King County has food and culture, coffee and wine, hiking and kayaking. These experiences are still waiting to be had — and unfortunately the “old normal” isn’t coming back anytime soon. So instead of sitting, stewing and stressing, Visit Seattle and the Seattle Southside RTA want people to do something about it (within their comfort level), to get out and enjoy all the county has to offer in accordance with the guidelines of this “new normal.”
“As the home of the first domestic case of COVID-19, King County was hit hard and fast. Our community shut down more quickly and implemented stricter requirements than most. During this daunting time of recovery, we wanted to create a campaign that gave residents a chance to help — in big ways and small ways,” said Ali Daniels, senior vice president and chief marketing officer of Visit Seattle. “Everyone is navigating this pandemic at their own pace, and this campaign shows you how you can make a difference safely.”
“Businesses have had to make heart-wrenching decisions on how to cut costs to stay afloat, and many small businesses may not have the means to market or promote themselves,” said Katherine Kertzman, president and CEO of the Seattle Southside RTA. “We’re proud to partner with Visit Seattle on a new campaign that gives these businesses a promotional boost. This campaign encourages King County residents and visitors to support local businesses and ‘Do Something’ at their own comfort level and pace. We’re very excited about this collaborative campaign, and we are optimistic that locals and visitors alike will come together to support businesses countywide.”

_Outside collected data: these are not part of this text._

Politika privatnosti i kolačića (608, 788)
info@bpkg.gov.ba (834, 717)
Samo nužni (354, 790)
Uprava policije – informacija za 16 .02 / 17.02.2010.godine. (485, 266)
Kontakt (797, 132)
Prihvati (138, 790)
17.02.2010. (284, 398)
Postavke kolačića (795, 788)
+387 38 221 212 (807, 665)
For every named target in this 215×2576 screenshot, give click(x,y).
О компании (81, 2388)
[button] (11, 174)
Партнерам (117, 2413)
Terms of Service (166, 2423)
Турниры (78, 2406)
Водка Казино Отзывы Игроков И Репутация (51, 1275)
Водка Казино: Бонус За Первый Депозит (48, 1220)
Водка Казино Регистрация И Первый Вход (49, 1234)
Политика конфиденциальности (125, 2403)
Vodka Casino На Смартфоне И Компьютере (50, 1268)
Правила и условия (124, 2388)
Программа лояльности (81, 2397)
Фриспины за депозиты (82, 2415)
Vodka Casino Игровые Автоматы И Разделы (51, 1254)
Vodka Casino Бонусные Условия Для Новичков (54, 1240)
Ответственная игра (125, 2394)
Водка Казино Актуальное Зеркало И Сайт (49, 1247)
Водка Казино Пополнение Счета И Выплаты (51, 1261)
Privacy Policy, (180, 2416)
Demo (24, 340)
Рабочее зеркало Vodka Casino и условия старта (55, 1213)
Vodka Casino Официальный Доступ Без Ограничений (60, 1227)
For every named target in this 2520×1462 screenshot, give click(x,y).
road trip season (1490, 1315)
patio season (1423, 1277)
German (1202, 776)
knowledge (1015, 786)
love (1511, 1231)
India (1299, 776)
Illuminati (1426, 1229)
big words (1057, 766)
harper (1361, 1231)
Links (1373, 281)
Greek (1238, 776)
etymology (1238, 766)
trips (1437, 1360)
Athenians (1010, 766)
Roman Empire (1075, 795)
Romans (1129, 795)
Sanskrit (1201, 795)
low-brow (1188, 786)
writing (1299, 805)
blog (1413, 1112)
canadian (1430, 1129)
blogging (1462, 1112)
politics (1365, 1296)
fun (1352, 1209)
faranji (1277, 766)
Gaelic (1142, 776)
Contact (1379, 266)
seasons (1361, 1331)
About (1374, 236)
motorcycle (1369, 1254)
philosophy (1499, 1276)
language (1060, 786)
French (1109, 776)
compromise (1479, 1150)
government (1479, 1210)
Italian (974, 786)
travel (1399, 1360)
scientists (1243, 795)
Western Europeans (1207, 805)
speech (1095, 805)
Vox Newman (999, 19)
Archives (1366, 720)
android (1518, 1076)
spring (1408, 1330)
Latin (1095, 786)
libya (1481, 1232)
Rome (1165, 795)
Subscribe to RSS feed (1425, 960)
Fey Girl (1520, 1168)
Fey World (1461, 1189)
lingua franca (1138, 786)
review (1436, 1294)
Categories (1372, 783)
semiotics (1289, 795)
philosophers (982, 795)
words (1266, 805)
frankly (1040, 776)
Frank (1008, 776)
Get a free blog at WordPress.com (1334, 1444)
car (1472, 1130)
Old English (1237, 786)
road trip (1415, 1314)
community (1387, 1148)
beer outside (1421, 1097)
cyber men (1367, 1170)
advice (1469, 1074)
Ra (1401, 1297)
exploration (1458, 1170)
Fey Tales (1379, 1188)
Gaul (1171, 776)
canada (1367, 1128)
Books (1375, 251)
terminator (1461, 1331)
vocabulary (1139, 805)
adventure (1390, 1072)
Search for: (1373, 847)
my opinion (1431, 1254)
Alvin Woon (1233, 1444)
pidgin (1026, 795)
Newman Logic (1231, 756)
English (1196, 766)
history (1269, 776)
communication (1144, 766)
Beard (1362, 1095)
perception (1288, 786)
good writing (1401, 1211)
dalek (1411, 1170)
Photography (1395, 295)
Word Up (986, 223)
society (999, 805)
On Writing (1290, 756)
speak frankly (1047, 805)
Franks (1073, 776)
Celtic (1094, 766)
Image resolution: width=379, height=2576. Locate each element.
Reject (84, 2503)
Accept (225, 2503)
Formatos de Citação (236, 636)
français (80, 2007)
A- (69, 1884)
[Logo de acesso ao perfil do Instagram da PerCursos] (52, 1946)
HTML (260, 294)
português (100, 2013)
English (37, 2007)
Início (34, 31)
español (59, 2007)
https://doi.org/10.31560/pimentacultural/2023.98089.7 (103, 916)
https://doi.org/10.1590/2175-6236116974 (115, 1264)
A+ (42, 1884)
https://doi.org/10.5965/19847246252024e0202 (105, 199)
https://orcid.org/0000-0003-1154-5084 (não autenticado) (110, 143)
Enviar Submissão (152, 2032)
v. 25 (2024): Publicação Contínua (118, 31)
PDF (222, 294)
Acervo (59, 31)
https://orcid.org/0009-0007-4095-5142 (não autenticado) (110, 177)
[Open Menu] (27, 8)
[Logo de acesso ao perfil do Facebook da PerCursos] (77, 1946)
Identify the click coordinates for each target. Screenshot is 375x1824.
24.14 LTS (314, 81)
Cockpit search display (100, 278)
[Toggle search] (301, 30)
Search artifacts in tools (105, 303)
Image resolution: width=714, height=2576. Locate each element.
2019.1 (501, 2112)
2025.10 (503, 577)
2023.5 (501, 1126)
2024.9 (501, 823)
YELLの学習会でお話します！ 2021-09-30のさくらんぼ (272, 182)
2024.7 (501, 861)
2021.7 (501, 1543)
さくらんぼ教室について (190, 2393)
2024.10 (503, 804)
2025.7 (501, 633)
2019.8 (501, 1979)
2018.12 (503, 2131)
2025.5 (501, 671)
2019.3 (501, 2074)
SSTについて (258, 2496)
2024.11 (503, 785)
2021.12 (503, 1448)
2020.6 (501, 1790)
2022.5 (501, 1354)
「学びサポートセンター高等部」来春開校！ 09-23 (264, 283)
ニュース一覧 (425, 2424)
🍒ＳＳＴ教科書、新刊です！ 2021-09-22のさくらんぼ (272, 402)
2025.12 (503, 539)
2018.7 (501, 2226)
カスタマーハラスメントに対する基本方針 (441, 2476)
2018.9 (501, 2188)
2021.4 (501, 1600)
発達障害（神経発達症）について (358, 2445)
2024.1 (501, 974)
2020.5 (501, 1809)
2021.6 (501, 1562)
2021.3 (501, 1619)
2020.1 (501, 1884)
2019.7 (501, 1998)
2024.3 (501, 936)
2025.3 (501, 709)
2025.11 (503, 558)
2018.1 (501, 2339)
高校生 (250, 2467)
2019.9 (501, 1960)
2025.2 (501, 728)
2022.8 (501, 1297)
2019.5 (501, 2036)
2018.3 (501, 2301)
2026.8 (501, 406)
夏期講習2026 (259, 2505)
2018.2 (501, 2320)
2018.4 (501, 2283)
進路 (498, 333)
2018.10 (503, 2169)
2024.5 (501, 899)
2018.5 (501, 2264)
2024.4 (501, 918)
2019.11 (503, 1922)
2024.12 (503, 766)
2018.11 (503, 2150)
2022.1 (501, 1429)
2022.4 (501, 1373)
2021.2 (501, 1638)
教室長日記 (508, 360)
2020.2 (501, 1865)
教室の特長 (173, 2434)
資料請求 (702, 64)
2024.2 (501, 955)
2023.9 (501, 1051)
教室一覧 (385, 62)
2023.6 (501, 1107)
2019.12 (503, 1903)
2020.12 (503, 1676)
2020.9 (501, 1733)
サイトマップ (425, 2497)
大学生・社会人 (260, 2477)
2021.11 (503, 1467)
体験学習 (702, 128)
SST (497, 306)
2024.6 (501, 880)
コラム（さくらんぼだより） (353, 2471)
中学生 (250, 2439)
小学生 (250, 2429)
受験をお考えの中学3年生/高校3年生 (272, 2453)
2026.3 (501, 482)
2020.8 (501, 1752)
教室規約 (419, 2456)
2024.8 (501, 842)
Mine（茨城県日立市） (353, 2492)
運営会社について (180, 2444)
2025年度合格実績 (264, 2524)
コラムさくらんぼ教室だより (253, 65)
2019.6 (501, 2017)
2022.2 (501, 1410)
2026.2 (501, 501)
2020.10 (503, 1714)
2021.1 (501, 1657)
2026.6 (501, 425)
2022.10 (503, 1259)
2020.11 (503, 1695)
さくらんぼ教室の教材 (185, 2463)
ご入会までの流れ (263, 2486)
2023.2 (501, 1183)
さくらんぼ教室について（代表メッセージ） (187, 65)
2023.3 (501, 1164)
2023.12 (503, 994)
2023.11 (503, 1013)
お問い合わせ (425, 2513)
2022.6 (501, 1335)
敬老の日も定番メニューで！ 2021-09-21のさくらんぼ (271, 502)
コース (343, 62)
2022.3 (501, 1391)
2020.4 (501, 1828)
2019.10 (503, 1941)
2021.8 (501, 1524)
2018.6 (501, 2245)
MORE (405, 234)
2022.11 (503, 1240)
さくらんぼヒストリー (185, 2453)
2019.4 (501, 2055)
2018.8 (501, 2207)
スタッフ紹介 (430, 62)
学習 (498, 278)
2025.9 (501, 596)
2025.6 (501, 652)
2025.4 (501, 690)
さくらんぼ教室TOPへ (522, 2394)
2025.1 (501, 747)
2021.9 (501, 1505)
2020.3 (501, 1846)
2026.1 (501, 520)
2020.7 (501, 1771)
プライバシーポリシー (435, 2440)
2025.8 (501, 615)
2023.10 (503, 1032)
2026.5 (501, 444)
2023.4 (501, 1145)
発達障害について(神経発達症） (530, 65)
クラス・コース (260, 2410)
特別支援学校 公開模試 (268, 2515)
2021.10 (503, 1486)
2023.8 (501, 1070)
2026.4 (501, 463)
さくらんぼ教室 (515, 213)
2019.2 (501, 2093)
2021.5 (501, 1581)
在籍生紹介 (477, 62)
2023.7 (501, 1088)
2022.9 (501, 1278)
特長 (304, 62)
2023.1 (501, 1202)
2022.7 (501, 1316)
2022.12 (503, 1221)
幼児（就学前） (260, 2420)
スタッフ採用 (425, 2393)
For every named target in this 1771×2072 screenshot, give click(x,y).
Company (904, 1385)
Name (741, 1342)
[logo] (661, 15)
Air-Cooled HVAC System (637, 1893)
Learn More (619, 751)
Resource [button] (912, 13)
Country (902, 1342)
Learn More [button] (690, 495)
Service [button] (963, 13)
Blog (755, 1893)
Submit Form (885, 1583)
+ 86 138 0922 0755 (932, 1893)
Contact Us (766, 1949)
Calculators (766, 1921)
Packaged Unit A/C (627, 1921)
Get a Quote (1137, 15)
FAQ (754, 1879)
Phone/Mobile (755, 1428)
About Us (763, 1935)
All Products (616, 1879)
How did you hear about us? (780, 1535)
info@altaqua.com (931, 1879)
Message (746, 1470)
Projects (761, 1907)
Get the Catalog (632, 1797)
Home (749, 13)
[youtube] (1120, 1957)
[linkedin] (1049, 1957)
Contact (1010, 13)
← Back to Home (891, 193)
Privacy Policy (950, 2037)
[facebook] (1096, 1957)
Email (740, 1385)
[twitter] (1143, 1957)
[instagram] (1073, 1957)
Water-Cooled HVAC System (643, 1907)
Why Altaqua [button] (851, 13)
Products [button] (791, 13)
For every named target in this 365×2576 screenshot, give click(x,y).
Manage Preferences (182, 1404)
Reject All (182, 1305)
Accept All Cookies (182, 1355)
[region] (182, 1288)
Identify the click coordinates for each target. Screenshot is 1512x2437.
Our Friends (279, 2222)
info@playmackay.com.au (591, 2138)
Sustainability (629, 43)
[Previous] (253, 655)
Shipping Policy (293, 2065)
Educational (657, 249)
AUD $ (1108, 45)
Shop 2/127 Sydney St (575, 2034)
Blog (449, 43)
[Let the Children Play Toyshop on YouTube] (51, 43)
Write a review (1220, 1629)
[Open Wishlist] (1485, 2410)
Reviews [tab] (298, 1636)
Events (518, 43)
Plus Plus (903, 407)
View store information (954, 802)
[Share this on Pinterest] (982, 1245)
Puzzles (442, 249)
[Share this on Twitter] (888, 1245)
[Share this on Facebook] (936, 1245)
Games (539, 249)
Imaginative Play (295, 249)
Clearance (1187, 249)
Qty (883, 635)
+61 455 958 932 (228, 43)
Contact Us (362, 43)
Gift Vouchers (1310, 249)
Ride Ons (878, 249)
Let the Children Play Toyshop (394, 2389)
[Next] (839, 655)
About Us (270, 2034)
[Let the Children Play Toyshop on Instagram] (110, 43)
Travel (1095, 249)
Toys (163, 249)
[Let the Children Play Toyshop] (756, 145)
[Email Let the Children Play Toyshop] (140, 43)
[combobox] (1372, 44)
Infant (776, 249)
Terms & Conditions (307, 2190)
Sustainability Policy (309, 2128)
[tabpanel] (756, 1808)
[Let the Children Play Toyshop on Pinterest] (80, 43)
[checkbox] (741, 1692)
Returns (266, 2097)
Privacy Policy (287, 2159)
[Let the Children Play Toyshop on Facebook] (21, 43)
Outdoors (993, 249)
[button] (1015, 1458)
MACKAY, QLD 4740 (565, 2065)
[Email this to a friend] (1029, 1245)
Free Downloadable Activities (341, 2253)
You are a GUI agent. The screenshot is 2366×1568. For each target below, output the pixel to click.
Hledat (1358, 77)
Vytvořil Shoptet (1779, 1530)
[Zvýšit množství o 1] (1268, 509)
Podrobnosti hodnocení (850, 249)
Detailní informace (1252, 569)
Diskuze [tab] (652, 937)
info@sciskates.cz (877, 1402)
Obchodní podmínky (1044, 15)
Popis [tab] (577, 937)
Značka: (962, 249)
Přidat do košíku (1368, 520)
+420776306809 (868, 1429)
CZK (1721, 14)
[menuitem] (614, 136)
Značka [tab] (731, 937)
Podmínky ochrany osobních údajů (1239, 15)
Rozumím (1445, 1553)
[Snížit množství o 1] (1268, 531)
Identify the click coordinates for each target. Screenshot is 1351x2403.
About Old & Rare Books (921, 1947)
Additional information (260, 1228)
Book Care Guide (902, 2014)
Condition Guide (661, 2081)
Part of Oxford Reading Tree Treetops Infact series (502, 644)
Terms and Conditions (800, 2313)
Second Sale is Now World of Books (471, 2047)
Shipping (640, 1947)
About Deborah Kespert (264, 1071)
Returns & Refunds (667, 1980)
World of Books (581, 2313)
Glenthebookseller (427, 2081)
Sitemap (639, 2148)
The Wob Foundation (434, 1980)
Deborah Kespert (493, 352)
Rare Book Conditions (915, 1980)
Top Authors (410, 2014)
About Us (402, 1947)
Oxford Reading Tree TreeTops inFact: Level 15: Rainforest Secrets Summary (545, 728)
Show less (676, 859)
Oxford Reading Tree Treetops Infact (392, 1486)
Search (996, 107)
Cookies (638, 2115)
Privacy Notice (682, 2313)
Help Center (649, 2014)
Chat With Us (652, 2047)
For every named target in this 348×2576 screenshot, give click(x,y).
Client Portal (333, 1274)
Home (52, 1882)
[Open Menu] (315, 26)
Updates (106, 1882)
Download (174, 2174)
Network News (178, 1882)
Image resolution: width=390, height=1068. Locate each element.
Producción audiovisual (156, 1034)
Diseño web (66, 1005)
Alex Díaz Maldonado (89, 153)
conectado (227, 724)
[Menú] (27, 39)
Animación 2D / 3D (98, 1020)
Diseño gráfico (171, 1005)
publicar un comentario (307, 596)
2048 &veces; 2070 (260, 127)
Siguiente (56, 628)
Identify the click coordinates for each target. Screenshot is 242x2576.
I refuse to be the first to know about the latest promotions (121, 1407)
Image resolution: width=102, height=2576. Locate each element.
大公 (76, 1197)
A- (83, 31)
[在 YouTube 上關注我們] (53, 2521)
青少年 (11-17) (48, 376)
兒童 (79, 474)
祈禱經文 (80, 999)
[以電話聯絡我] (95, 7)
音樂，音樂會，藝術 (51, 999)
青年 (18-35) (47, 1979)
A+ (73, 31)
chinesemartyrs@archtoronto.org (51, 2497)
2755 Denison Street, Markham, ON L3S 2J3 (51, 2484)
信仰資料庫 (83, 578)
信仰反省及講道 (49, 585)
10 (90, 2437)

While the full economic impact of COVID-19 on King County is not yet known, the data points below provide confirmation of the devastating impact the pandemic has had on tourism and hospitality in this region:
- In 2019, the tourism industry generated $11.7 billion in total economic impact, along with 80,317 jobs. Visitors also paid $837.5 million in state and local taxes, which offset the annual household tax burden for local residents by $1,425.
- While regional hotel occupancies have shown consistent growth in recent weeks, occupancy is down significantly in comparison to prior years. For the week of Sept. 20-26, for example, the Seattle metro market had 38.5% occupancy (compared to 91.7% last year).
- The 2019 cruise season in Seattle generated $893.6 million and provided more than 5,500 local jobs. The 2020 season was canceled entirely.
- According to Tourism Economics, despite only accounting for 11% of employment in the US, the leisure and hospitality sector constitutes more than 40% of the country’s excess unemployment, with nearly 16.9 million jobs lost.
- As of today, 54 national citywide conventions previously booked at the Washington State Convention Center have cancelled, resulting in a loss of $379 million in economic impact.